Copy out, word for word, the rows below starting with the line that contains "Screen dimensions: 1021x680" and going on through the line that contains "coord(86,413)", including both of those lines. Give only those lines.

--- begin DATA RECORDS ---

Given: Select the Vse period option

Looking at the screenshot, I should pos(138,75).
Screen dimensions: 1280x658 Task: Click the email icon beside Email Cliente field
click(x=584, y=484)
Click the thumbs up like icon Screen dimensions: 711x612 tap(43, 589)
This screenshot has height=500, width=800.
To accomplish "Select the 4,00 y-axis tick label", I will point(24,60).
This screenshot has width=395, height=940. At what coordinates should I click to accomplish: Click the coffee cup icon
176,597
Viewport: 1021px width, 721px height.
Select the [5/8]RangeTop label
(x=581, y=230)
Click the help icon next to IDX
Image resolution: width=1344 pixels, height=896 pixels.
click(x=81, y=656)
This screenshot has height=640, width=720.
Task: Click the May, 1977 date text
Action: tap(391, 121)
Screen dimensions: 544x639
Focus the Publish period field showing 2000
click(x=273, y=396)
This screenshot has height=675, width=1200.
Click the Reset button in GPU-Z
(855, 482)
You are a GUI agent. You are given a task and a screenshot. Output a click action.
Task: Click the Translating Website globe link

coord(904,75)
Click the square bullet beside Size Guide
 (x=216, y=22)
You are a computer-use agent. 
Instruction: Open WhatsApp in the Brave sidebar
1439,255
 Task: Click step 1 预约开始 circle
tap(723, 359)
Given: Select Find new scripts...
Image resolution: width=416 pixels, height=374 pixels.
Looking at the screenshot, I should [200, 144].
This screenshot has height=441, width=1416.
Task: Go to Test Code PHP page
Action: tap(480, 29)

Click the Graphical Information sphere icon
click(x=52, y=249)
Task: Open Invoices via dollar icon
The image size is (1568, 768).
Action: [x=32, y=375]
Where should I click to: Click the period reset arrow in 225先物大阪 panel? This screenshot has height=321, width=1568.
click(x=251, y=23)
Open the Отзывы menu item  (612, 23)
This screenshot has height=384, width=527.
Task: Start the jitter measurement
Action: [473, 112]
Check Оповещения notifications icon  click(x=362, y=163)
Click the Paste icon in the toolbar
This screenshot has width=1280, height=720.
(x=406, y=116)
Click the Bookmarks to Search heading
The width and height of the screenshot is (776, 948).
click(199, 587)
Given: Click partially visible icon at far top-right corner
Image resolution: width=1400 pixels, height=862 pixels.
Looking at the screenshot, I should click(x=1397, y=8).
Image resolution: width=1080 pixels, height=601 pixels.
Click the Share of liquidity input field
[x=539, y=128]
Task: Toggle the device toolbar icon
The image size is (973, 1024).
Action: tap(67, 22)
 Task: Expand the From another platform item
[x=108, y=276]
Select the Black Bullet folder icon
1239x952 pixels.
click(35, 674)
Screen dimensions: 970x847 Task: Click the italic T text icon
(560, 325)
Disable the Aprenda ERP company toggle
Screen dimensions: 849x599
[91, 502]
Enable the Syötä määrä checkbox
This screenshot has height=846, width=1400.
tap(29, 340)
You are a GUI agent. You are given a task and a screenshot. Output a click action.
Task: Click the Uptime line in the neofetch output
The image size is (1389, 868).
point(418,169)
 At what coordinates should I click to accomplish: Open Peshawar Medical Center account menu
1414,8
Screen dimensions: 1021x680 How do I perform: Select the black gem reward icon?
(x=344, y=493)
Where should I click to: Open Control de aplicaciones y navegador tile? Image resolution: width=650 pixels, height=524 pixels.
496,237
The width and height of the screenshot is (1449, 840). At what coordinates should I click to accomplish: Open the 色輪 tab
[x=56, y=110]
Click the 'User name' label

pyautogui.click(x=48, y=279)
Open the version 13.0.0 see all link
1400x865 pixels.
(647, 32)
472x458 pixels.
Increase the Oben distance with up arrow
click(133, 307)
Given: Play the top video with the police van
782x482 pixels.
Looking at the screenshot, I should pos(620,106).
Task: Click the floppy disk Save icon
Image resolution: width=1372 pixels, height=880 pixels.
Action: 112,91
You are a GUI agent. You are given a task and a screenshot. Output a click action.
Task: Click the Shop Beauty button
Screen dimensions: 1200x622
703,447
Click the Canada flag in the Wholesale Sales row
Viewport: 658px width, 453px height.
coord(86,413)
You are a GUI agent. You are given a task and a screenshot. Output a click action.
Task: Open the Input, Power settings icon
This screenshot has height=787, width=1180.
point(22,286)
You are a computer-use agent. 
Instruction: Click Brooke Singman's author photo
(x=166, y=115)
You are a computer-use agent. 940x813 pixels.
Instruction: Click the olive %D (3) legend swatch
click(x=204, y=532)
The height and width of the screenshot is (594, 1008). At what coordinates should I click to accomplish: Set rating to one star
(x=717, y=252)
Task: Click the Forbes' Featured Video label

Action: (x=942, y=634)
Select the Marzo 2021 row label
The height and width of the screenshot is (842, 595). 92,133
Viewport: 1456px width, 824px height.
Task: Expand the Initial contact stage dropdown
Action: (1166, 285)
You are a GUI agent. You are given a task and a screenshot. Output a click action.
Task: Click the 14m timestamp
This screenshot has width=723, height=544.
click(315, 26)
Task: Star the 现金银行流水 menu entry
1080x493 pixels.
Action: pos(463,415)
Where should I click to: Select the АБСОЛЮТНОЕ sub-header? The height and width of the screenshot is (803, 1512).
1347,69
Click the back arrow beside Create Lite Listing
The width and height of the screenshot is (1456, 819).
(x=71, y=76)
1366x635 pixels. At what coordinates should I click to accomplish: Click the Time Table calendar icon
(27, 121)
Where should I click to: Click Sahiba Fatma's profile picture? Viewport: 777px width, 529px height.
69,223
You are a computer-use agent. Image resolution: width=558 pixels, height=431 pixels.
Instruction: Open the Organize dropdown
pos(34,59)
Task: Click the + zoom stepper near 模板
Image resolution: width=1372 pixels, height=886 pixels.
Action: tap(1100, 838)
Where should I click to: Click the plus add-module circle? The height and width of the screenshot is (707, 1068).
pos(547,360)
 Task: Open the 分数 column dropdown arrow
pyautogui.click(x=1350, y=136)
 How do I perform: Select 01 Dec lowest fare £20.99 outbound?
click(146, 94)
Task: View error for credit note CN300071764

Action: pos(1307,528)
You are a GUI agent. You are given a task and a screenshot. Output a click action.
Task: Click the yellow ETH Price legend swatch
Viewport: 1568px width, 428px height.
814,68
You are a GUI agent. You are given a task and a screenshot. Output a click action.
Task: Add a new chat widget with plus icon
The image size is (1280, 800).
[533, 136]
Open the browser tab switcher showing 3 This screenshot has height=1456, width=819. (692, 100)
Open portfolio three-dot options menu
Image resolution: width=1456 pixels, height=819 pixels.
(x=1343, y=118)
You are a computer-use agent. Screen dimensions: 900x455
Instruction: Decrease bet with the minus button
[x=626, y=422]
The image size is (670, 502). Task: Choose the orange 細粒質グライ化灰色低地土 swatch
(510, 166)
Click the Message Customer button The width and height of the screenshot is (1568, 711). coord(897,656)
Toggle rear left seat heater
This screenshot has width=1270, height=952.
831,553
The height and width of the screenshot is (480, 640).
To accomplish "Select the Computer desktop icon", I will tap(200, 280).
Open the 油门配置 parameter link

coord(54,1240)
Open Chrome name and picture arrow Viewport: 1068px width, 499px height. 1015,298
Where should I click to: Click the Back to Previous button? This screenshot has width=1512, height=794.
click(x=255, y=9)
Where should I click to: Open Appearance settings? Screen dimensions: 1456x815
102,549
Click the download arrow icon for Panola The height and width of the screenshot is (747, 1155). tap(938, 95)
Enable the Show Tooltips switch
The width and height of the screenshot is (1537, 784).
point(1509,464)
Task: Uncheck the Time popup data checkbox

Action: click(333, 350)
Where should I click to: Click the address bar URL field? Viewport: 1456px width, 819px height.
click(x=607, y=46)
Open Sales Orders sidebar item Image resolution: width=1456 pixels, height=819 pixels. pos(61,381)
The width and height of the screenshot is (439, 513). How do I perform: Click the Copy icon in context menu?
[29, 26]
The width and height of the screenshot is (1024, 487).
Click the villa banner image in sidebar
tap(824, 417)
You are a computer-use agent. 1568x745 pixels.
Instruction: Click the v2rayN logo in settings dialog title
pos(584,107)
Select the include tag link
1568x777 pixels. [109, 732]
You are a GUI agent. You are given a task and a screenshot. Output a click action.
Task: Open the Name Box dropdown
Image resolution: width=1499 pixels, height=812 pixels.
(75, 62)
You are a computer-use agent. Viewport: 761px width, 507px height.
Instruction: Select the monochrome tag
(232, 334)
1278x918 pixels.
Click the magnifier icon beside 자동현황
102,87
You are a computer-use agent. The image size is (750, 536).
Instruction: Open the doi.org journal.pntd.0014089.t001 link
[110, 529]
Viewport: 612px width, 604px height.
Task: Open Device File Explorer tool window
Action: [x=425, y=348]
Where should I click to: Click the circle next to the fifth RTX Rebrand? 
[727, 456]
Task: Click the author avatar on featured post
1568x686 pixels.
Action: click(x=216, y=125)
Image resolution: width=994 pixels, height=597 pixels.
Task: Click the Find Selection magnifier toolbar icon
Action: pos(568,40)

--- end DATA RECORDS ---

**EXPECTED ANSWER:**
Screen dimensions: 1021x680 How do I perform: Select the black gem reward icon?
(x=344, y=493)
Where should I click to: Open Control de aplicaciones y navegador tile? Image resolution: width=650 pixels, height=524 pixels.
496,237
The width and height of the screenshot is (1449, 840). At what coordinates should I click to accomplish: Open the 色輪 tab
[x=56, y=110]
Click the 'User name' label

pyautogui.click(x=48, y=279)
Open the version 13.0.0 see all link
1400x865 pixels.
(647, 32)
472x458 pixels.
Increase the Oben distance with up arrow
click(133, 307)
Given: Play the top video with the police van
782x482 pixels.
Looking at the screenshot, I should pos(620,106).
Task: Click the floppy disk Save icon
Image resolution: width=1372 pixels, height=880 pixels.
Action: 112,91
You are a GUI agent. You are given a task and a screenshot. Output a click action.
Task: Click the Shop Beauty button
Screen dimensions: 1200x622
703,447
Click the Canada flag in the Wholesale Sales row
Viewport: 658px width, 453px height.
coord(86,413)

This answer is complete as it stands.